== What to produce ==
Line by line, transcribe the data shown below.

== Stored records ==
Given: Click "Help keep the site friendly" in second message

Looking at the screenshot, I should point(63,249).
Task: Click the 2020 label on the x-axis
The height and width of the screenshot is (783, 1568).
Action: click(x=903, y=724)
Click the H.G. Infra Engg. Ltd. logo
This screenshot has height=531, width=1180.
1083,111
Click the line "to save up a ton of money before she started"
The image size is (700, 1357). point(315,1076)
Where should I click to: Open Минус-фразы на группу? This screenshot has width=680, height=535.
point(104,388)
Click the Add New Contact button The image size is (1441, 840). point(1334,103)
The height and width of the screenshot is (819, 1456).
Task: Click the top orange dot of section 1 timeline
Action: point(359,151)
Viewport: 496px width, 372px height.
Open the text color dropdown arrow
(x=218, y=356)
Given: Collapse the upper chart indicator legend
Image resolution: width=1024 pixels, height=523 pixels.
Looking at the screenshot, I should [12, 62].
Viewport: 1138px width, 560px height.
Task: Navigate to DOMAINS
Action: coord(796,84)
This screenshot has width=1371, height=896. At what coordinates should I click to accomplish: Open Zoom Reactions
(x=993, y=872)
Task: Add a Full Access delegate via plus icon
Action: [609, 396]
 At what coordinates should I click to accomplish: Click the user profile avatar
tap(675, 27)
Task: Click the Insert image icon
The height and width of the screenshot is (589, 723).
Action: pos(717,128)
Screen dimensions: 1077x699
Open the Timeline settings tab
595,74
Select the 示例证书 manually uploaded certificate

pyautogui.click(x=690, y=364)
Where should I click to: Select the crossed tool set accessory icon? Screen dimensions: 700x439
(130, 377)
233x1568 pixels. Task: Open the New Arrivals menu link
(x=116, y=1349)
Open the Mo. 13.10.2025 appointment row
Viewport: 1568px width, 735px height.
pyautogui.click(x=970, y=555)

== Output of the exercise ==
Given: Click "Help keep the site friendly" in second message

Looking at the screenshot, I should point(63,249).
Task: Click the 2020 label on the x-axis
The height and width of the screenshot is (783, 1568).
Action: click(x=903, y=724)
Click the H.G. Infra Engg. Ltd. logo
This screenshot has height=531, width=1180.
1083,111
Click the line "to save up a ton of money before she started"
The image size is (700, 1357). point(315,1076)
Where should I click to: Open Минус-фразы на группу? This screenshot has width=680, height=535.
point(104,388)
Click the Add New Contact button The image size is (1441, 840). point(1334,103)
The height and width of the screenshot is (819, 1456).
Task: Click the top orange dot of section 1 timeline
Action: point(359,151)
Viewport: 496px width, 372px height.
Open the text color dropdown arrow
(x=218, y=356)
Given: Collapse the upper chart indicator legend
Image resolution: width=1024 pixels, height=523 pixels.
Looking at the screenshot, I should [12, 62].
Viewport: 1138px width, 560px height.
Task: Navigate to DOMAINS
Action: coord(796,84)
This screenshot has width=1371, height=896. At what coordinates should I click to accomplish: Open Zoom Reactions
(x=993, y=872)
Task: Add a Full Access delegate via plus icon
Action: [609, 396]
 At what coordinates should I click to accomplish: Click the user profile avatar
tap(675, 27)
Task: Click the Insert image icon
The height and width of the screenshot is (589, 723).
Action: pos(717,128)
Screen dimensions: 1077x699
Open the Timeline settings tab
595,74
Select the 示例证书 manually uploaded certificate

pyautogui.click(x=690, y=364)
Where should I click to: Select the crossed tool set accessory icon? Screen dimensions: 700x439
(130, 377)
233x1568 pixels. Task: Open the New Arrivals menu link
(x=116, y=1349)
Open the Mo. 13.10.2025 appointment row
Viewport: 1568px width, 735px height.
pyautogui.click(x=970, y=555)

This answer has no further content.